## [EXERCISE BRIEF]
Your answer should repeat exactly the lines from the one holding "At what coordinates should I click to accomplish: Expand" through the end of the data, and it should contain no pictures.

## [Stored data entries]
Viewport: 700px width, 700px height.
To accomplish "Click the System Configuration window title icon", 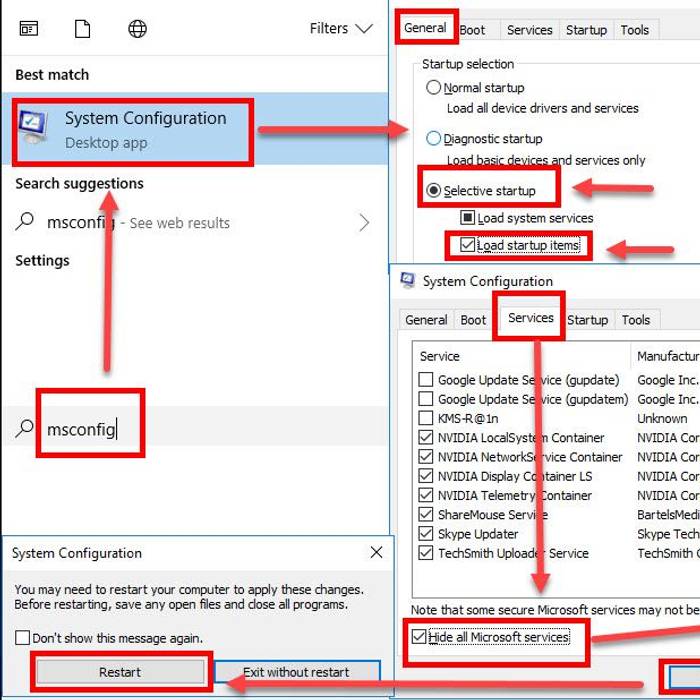I will click(408, 281).
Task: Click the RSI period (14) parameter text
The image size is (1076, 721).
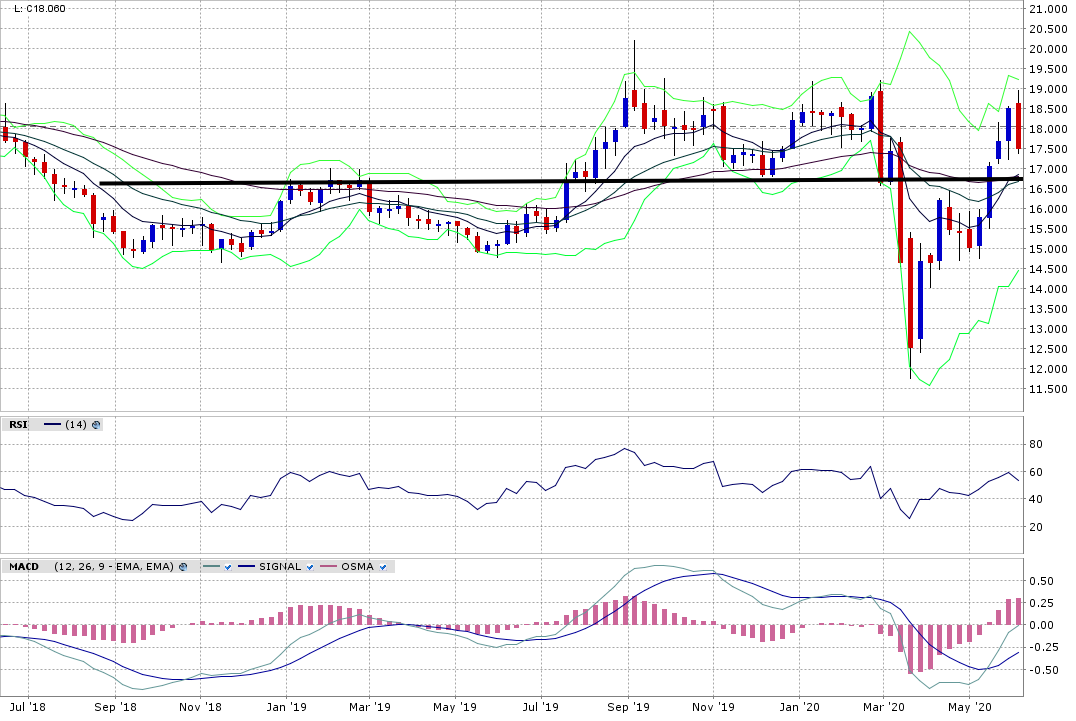Action: 75,425
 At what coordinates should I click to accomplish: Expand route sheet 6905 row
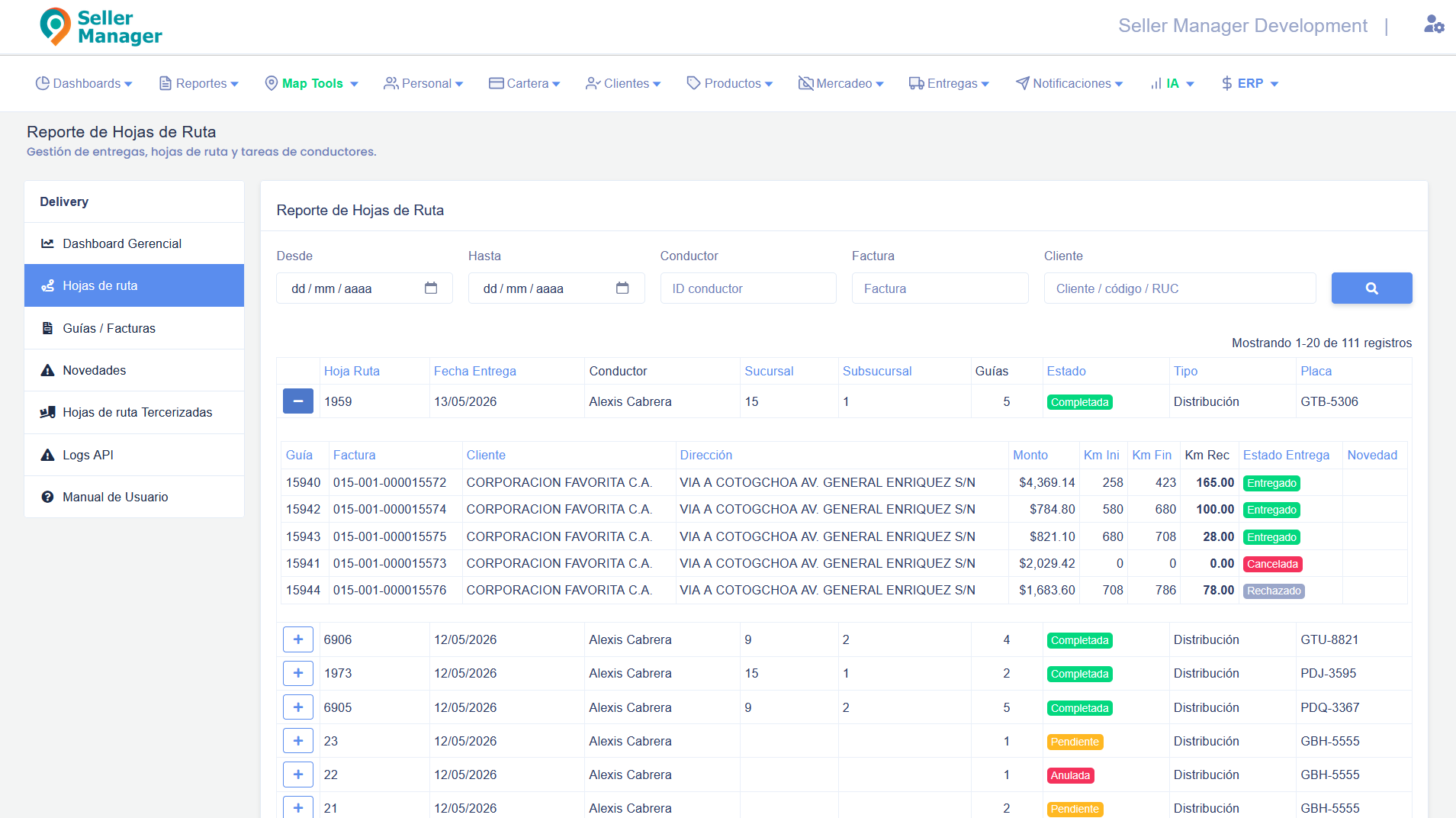click(x=298, y=707)
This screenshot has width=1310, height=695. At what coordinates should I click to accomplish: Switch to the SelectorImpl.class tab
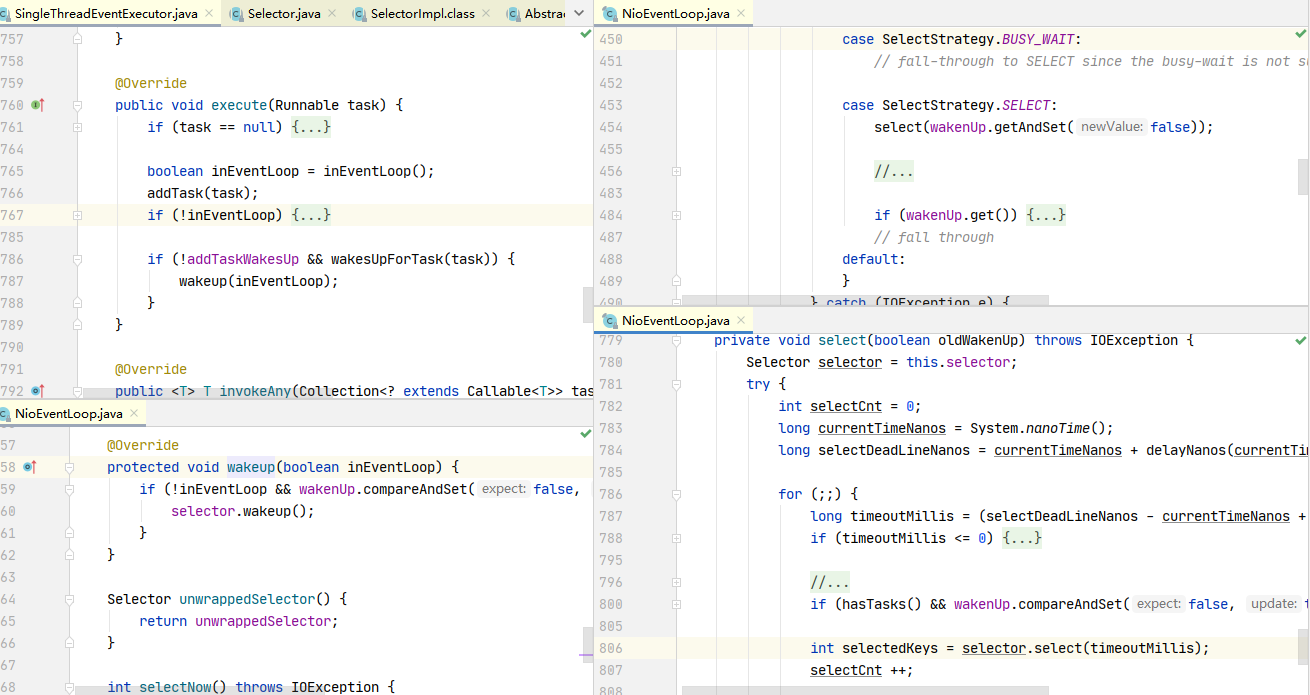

## [TASK ANSWER]
 At what coordinates should I click to accomplish: Expand route sheet 6905 row
click(x=298, y=707)
This screenshot has width=1310, height=695. At what coordinates should I click to accomplish: Switch to the SelectorImpl.class tab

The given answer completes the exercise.